**Texte étudié:**

◇ ◇ ◇ ◇ ◇ ◇ ◇

Vie politique : les comptes de campagne des candidats

Je suis intervenu au Sénat le 19 février 2026 sur une proposition de loi qui vise à donner un cadre légal à l’inscription dans les comptes de campagne des frais d’expertise comptable, et ce afin que ces dépenses soient éligibles au remboursement de l’État.

En effet, tout candidat à une élection politique, doit recenser la totalité des recettes et des dépenses engagées ou effectuées pour sa campagne et a l’obligation de confier à un expert-comptable la mission de présentation des comptes de campagne.

Un objectif : sécuriser les comptes de campagne des candidats aux élections

À l’origine de ce texte, il y a la contestation de la modification des comptes de campagne de deux candidates du rassemblement national aux élections législatives de 2022 par la commission nationale des comptes de campagne et des financements politiques. 

Ces deux candidates avaient déposé des comptes de campagne avoisinant les 3 000 euros. Dans ces comptes figuraient plus de 1 000 euros de frais d’expert-comptable ; dépenses ayant été réformées par la commission des comptes de campagne.

Ce ne sont pas ici les frais d’expert-comptable qui étaient apparus problématiques, mais les montants de ces comptes de campagne, dans leur totalité, qui se sont révélés particulièrement faibles. Ils ont dès lors suscité des interrogations. Ce pourquoi in fine ces dépenses ont été rejetées.

Mais que veut dire « faire campagne » ?

Quoiqu’il en soit, et afin d’éviter que tous les candidats soient logés à la même enseigne, le texte qui était proposé au Sénat et qui visait donc à donner un cadre légal à l’inscription dans les comptes de campagne des frais d’expertise comptable, avait l’intention de sécuriser juridiquement cette dépense pour les prochaines échéances électorales : et c’est une bonne chose. Ce pourquoi j’ai voté ce texte au nom de mon groupe au Sénat.

◇ ◇ ◇ ◇ ◇ ◇ ◇

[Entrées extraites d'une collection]

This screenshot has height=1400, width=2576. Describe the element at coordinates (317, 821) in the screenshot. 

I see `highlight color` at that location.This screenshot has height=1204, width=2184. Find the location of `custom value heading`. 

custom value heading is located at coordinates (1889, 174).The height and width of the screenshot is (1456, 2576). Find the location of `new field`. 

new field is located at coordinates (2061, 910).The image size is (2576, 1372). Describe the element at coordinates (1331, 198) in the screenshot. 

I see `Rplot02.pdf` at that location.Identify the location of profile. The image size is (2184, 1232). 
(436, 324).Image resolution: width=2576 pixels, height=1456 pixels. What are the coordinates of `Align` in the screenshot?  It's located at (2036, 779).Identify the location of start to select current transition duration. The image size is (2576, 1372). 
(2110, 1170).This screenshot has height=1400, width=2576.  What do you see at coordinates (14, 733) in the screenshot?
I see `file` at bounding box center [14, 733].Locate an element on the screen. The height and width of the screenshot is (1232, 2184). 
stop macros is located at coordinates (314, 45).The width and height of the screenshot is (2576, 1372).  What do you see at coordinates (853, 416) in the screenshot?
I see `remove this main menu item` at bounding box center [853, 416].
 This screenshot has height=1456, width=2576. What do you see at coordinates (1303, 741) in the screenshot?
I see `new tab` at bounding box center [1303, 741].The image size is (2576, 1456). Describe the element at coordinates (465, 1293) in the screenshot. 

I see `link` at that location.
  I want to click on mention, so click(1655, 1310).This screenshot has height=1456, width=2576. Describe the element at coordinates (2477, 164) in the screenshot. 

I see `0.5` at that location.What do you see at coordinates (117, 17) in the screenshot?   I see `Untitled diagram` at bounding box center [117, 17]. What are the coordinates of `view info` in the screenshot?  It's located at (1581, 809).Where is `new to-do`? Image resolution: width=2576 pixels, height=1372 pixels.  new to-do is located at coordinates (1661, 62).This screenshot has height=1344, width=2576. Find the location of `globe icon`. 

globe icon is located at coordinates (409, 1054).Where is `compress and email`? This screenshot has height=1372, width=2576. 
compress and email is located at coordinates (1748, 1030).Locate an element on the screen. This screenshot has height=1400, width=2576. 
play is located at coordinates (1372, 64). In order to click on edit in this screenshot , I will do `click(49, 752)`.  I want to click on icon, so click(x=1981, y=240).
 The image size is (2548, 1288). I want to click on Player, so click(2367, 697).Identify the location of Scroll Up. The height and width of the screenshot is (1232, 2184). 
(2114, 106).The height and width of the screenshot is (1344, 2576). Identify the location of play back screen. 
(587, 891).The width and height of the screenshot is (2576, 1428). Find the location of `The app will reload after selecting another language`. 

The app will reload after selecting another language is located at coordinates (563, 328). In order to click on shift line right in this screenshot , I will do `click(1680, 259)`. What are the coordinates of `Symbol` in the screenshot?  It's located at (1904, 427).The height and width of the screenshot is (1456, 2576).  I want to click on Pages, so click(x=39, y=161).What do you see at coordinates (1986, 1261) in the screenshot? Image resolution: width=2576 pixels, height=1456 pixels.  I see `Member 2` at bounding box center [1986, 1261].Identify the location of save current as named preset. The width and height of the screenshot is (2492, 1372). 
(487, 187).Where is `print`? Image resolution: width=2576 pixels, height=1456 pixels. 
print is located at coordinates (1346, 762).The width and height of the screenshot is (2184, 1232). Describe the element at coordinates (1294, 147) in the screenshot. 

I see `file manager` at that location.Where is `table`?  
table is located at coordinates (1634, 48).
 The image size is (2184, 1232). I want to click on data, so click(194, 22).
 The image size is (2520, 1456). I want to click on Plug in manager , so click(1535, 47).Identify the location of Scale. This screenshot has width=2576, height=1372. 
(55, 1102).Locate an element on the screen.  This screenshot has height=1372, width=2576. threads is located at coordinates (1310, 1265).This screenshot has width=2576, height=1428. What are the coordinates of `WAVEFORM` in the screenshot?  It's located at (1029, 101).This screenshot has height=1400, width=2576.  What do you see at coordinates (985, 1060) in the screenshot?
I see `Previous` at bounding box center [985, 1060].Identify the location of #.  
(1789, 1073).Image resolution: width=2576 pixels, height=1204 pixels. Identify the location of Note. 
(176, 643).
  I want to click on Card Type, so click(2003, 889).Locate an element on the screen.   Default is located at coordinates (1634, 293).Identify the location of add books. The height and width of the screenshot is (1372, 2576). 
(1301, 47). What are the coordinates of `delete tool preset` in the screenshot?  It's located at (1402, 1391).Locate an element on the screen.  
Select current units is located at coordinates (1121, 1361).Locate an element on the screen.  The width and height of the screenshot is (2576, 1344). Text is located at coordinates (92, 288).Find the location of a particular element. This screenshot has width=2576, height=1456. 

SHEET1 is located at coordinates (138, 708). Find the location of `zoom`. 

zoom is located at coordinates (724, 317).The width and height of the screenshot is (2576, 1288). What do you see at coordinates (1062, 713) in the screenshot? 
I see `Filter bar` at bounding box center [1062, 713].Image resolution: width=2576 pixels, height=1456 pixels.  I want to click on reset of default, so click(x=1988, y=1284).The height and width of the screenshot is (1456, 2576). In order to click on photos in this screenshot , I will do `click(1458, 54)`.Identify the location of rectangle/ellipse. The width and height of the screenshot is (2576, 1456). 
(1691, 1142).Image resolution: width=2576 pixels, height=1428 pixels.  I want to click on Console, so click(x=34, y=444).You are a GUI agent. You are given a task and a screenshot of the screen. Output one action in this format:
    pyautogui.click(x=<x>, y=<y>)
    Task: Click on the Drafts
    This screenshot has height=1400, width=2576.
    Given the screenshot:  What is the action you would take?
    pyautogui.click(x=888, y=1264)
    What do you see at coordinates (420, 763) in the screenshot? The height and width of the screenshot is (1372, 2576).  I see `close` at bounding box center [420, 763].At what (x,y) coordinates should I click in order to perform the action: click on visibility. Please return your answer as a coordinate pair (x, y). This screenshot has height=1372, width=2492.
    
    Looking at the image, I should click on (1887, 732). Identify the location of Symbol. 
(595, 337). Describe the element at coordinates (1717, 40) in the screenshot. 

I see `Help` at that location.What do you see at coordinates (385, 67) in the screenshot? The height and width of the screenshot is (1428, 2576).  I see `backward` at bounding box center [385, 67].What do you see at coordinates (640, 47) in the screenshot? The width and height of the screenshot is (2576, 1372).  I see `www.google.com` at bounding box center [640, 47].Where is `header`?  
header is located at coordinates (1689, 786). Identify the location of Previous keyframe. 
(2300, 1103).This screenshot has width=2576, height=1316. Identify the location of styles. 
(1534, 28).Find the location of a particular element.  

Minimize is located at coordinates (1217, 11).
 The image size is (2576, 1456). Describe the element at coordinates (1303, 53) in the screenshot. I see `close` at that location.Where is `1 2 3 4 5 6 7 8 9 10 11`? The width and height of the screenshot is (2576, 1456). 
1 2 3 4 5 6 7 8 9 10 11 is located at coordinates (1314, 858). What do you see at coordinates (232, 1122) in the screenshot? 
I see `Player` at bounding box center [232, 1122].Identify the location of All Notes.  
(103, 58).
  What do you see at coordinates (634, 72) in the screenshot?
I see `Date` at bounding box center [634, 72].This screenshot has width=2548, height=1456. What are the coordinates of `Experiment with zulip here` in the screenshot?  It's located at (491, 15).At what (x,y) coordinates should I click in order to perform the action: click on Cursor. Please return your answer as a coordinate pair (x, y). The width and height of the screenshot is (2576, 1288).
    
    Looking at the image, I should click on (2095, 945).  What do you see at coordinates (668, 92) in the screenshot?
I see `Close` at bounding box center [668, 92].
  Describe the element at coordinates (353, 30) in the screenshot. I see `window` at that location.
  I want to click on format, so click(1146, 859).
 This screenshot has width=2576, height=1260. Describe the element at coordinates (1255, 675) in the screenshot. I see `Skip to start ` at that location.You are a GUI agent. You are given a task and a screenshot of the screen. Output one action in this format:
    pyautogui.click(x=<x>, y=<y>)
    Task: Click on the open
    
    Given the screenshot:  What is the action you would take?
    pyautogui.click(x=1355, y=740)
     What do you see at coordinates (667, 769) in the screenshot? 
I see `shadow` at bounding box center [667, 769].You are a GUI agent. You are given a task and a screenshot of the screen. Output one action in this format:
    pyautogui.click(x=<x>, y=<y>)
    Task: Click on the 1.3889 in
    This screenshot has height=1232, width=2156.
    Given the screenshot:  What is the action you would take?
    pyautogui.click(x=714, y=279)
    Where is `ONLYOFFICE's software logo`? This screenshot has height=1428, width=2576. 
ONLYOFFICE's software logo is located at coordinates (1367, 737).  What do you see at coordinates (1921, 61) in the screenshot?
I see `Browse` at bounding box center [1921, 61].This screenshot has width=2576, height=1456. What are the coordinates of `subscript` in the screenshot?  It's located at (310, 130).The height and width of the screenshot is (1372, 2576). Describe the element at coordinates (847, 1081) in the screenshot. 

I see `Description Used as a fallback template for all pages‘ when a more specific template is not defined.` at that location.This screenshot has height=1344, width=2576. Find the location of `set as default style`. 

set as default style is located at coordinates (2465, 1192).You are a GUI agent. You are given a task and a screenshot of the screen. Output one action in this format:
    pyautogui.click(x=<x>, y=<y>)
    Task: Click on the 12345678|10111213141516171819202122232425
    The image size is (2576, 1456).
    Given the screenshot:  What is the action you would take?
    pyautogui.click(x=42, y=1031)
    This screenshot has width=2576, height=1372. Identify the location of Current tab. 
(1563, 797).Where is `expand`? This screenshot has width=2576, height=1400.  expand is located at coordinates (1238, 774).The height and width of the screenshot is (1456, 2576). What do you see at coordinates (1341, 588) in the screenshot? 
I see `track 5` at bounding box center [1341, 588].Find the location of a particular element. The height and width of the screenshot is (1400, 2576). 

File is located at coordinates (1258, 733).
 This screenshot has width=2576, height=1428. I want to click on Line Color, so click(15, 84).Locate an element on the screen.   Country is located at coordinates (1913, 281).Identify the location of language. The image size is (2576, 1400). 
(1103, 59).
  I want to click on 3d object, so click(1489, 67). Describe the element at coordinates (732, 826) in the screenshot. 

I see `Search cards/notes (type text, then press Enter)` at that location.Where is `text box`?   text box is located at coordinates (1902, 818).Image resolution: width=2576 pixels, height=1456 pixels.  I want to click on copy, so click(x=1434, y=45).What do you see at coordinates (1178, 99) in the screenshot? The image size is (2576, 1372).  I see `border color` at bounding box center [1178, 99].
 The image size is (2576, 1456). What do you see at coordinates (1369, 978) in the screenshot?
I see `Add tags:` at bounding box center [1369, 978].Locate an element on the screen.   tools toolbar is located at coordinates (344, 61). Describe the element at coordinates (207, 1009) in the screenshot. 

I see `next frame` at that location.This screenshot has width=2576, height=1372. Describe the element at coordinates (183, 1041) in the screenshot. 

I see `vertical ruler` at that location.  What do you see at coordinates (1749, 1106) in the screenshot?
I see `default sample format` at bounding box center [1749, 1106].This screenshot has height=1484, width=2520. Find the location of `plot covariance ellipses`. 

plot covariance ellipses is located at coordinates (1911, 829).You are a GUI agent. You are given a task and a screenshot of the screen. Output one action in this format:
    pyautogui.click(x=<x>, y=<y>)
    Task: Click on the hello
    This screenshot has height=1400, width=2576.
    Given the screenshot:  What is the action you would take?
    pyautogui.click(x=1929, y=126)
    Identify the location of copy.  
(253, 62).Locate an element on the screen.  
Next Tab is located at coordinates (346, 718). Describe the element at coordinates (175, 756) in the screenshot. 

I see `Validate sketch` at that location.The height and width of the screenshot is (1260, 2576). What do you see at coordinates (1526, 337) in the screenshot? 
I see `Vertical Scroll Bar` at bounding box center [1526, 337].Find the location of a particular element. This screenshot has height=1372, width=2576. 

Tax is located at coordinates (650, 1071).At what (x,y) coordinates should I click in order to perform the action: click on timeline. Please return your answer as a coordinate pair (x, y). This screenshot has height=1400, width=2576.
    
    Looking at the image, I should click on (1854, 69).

◇ ◇ ◇ ◇ ◇ ◇ ◇

**Exercice:**
Recopiez, dans le texte sur les comptes de campagne, le passage qui va de « Ce ne sont pas » jusqu'à « groupe au Sénat. ».

**Corrigé:**
Ce ne sont pas ici les frais d’expert-comptable qui étaient apparus problématiques, mais les montants de ces comptes de campagne, dans leur totalité, qui se sont révélés particulièrement faibles. Ils ont dès lors suscité des interrogations. Ce pourquoi in fine ces dépenses ont été rejetées.

Mais que veut dire « faire campagne » ?

Quoiqu’il en soit, et afin d’éviter que tous les candidats soient logés à la même enseigne, le texte qui était proposé au Sénat et qui visait donc à donner un cadre légal à l’inscription dans les comptes de campagne des frais d’expertise comptable, avait l’intention de sécuriser juridiquement cette dépense pour les prochaines échéances électorales : et c’est une bonne chose. Ce pourquoi j’ai voté ce texte au nom de mon groupe au Sénat.